MySQL only supports user-defined functions if written in C, and a
privileged account is then needed to link the compiled version with the
MySQL executable.
DB2
There are three different user-interfaces, all of them with their own
limitations:
- The db2 command
provides a simple way of entering SQL, here the lines need no semi-colon
at the end, so therefore long lines need a continuation marker. I
could not find this documented anywhere, but found by trial and error
that "\" worked. The db2 interface provided no execution or
elapsed time information. There was no command-line recall or
editing, no doubt designed for the user who always manages to get
multi-line SQL commands perfect every time: I wonder if such users exist?
- The db2batch command
seemed similar, but had the bonus of providing elapsed time
information. This could be augmented by cpu-time if db2batch was
started with the right command switch. The cpu-time was listed
anyway, but was always zero without this switch: why it was not the
default is hard to understand. The other switches for db2 and
db2batch were quite different for identical functionality, presumably
written by different teams who did not bother to talk to one
another. Db2batch required a semi-colon, but no continuation
marker. It also omitted to provide command-line recall and
editing. I would have used db2batch all the time, but it did not
support all SQL commands, only those in some (undocumented) core
set. The data loading commands had to be issued from db2, why I
cannot imagine.
- The db2cc command
invoked something called the "control centre" - a GUI which allowed
other GUIs to be started, including the "command centre". This
also allowed SQL commands to be entered. These also required a
semi-colon, so needed no continuation marker. This would have been
a good interface, had it not been programmed incompetently in
out-of-date Java. To my amazement I found that it did not support
cut/paste to/from other windows on my screen. I saw many critical
comments on the GUIs on various newsgroups, saying, essentially that
they were a waste of time. I came to agree with these comments.

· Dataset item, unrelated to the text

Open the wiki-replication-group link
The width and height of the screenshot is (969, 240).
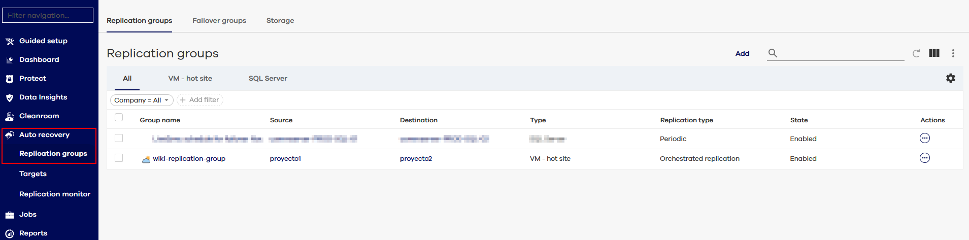[x=189, y=159]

Apart from grappling with these hostile user-interfaces, other problems
I had with DB2 include the following:
- There seems no way in a single SQL statement to select from one
table and have it generate a new table as the result. This is
possible in Postgres (using SELECT INTO table) and in MySQL (using
INSERT INTO table SELECT), but in DB2 it required two statements, one to
create a new table (with all the right column names and data types) and
then a second one to do the INSERT INTO. This is because, I guess,
the normal way SQL is used is just to produce text; the idea that one
might want to make a selection and then work on it further is alien to
the SQL way of thinking, though this is just what scientists want to do
all the time. The lack of such a facility in DB2 was a serious
drawback, not only in impeding data exploration, but because all my SQL
scripts had to be altered yet again.
- I could not find any way of stopping a run-away query.
Control/C and the like had no effect. If I killed the process it
seemed to prevent me using database and when loading it left it in an
inconsistent state. I generally had to stop and re-start
the server (using a different user-name, naturally). In one case
this did not work, and I had to re-boot the machine.
- The transaction log filled up unexpectedly and stopped
progress. I could not find out how to eliminate these logs nor how
to disable logging, but eventually discovered how to make more space for
these logs, and I increased it by a factor of one thousand. The
documentation suggests that several of these parameters are set by
default to values too small for modern computers.
There is no EXPLAIN command in DB2, but there is a separate product
called Visual Explain. I did not have time to try this out.
DB2 allows user-defined functions in several languages, including a
procedural version of SQL.
5. Data Loading
Postgres
Loading data was simple, especially since the 2MASS data files were
designed for use with Postgres. I saw in the manual that a data
load operation is performed within a single transaction, so it is all
rolled back if anything goes wrong, but I saw no errors. A typical
load command is:
COPY mytable FROM '/home/cgp/db/data2/psc_baa.csv' WITH DELIMITER '|' ;
Nulls were represented by \N in the 2MASS files, the Postgres
default, and I used this in the data files I prepared myself from the
raw USNO-B distribution.
MySQL
Loading non-spatial data was just as easy, since MySQL seems to use the
same defaults as Postgres. The load syntax is not something that
the designers of SQL have ever bothered to standardize, and MySQL
requires a slightly more verbose syntax:
LOAD DATA INFILE '/home/cgp/db/data2/psc_baa.csv' INTO TABLE mytable FIELDS TERMINATED BY "|" ;
DB2
Here the serious problems began. I searched the two volumes of
SQL commands for a long time without finding a data load command, and
the Redbooks were no help. I suppose DB2 is almost always used in
a transaction-processing environment where data is captured live, and
hardly ever needs to be loaded from external files. I finally
discovered a separate PDF manual called Data Movement Utilities Guide and Reference
a mere 429 pages long. It eventually yielded up the secrets of the
copy command. I then found that it could not be used from the
db2batch environment, or the db2 gui, only from the db2 command-line
interpreter. The typical syntax is:
LOAD FROM '/home/cgp/db/data2/psc_baa.csv' OF DEL MODIFIED BY COLDEL| INSERT INTO mytable ;
But data loads failed repeatedly. At first I thought that it was
the date/time fields which were causing problems: with 60 fields per
line and hopeless error messages, it took me some time to eliminate each
possibility. Tests with samples of a few hundred or thousand rows
sometimes worked fine. Eventually it seemed that the nulls were
not accepted. The manual suggested (without being definitive on
the subject) that there was no external representation of nulls, except
for the absence of data between two field delimiters.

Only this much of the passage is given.